This makes good sense if you had molecular dynamics simulations that would give the distribution of the molecular lengths in abstract dimensionless quantities like units of say atomic interaction radii. You can use those simulations to fit a new distribution (in my example it'd be the t distrib) and it would directly follow through.

"...the summary statistics of the output are... functions of the parameters and data."

But in ABC, the summary statistics are functions of only the data, not the parameters. Otherwise it would be impossible to compute the closeness of simulated statistics to observed statistics.

My perspective on ABC is the opposite of yours: ABC is all about generative models, and is useful precisely when the likelihood is intractable and it would be impossible to make use of declarative claims.

It is definitely the case that I'm not used to thinking about dimensionless quantities.
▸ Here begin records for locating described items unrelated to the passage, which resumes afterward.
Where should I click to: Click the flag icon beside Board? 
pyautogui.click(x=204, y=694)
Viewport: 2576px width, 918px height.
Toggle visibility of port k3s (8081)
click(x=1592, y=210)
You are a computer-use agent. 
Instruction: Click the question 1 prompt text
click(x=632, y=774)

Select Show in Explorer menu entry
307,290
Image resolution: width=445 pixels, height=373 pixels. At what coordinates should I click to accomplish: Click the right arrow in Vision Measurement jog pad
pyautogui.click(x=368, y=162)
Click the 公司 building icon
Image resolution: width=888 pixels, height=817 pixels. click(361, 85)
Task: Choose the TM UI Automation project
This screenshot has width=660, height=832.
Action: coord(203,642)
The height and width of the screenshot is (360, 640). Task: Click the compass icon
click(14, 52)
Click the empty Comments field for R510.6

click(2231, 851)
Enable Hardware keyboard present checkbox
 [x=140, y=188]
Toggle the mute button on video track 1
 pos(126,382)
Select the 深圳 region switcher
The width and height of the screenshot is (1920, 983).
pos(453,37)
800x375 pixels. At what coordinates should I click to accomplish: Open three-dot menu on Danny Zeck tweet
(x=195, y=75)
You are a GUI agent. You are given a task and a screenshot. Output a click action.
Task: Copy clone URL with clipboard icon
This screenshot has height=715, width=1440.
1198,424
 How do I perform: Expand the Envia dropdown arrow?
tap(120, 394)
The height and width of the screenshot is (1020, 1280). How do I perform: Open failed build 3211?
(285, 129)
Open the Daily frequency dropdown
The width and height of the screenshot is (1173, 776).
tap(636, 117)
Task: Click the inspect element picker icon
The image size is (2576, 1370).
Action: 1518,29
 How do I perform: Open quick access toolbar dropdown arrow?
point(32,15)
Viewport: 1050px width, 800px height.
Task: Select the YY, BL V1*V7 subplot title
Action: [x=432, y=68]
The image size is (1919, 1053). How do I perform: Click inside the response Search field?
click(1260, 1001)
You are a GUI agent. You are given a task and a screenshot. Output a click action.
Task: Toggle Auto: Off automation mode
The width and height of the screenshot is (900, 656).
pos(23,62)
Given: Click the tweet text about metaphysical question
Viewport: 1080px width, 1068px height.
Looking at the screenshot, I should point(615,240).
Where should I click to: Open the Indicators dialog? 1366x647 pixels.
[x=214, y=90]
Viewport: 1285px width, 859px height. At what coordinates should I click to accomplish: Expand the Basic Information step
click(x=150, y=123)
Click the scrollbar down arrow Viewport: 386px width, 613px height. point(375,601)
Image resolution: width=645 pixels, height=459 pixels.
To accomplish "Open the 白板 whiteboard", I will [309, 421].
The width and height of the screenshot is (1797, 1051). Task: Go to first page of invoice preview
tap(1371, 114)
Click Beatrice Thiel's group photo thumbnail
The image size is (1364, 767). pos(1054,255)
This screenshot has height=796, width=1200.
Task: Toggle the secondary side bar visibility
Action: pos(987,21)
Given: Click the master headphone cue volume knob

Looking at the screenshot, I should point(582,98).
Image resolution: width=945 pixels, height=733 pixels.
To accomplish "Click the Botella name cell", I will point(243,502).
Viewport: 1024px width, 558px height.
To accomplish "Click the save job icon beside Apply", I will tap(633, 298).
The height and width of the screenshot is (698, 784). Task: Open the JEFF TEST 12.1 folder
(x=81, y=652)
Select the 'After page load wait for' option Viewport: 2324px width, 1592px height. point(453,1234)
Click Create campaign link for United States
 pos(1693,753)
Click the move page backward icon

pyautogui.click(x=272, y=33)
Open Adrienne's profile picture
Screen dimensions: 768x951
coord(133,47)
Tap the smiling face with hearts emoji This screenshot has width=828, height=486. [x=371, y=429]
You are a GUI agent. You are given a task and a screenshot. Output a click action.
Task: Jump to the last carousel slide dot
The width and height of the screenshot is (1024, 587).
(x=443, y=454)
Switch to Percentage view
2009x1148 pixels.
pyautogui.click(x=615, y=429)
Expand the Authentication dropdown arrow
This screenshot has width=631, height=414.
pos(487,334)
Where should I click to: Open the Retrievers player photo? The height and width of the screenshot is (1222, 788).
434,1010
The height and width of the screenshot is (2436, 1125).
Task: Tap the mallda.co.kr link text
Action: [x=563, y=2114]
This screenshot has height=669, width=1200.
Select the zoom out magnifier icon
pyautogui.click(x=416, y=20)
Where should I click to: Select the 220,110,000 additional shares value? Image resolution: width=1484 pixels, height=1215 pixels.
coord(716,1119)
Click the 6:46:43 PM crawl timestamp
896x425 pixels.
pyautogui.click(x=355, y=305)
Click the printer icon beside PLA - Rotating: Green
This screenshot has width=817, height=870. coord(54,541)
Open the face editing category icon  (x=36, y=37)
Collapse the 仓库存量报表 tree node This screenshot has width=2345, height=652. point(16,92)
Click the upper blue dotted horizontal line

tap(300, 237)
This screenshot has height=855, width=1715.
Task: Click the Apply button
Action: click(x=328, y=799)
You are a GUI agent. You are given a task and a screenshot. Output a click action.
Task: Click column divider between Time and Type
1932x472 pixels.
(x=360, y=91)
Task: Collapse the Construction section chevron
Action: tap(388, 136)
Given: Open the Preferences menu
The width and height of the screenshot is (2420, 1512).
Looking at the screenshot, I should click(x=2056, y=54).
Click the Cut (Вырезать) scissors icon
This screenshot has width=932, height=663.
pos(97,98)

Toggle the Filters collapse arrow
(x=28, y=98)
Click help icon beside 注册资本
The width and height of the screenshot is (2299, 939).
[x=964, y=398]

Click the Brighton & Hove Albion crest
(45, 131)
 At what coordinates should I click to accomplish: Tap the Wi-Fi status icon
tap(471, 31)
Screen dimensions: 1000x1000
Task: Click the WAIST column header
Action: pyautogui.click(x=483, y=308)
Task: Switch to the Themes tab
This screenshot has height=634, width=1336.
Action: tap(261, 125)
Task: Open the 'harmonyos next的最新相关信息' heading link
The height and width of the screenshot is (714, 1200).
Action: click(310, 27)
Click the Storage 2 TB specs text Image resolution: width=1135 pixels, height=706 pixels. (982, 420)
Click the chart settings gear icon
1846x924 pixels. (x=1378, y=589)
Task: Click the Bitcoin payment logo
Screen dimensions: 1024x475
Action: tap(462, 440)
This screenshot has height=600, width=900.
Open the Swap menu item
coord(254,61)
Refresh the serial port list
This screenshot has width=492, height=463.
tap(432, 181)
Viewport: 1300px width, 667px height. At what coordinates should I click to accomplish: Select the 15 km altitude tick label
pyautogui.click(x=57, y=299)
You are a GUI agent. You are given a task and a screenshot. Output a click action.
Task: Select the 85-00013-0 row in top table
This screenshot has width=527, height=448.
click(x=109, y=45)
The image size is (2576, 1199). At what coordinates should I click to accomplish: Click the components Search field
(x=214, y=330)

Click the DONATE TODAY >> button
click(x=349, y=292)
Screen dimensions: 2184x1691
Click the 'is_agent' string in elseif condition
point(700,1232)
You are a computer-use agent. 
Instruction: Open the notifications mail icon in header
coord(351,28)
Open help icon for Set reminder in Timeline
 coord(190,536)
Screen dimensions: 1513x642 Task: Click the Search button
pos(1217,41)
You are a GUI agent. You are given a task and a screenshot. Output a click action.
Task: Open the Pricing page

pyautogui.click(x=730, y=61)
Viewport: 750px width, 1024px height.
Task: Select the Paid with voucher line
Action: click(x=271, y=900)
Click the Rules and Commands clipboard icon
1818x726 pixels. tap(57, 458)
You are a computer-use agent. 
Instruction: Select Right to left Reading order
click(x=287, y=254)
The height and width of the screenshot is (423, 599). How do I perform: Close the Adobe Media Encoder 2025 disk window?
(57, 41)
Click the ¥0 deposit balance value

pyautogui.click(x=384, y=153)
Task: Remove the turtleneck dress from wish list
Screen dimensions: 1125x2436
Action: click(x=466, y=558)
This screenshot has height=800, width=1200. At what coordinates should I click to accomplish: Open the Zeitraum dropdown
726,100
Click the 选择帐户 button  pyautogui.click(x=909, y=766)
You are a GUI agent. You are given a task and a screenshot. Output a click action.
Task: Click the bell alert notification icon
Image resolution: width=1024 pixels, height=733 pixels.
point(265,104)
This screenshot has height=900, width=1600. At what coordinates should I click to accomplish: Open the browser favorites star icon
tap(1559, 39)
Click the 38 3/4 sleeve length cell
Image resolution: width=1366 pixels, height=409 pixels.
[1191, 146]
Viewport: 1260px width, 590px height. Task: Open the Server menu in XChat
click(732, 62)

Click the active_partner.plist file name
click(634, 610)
I was trained to use them in chemical engineering undergrad, but that was a long time ago and I haven't used them since.

If you put in a set of parameters, the forward model will give you deterministically a set of simulated data. Therefore these values are functions of the parameters. You calculate summary statistics of the simulated data, and compare these summary statistics to the summary of the real data. It's this "distance" between the simulated summary and the actual summary that you are putting a distribution on when you do your accept/reject.

another way to say it is in ABC you are making the following declarative statement when you do a rejection:

distance(summary(fakedata(parameters)) , summary(real_data)) ~ uniform(0,epsilon)

Yeeeesssss, but this is not how one usually speaks of functions...

The summary function is

f:data_space -> summary_space

and not

f: (data_space x parameter_space) -> summary_space

It's true that the data we put in generated via

g:(random_seed_space x parameter_space) -> data_space

but the composition h = f(g(.))

h:(random_seed_space x parameter_space) - > summary_space

is conceptually distinct from f. So you see how I could get confused...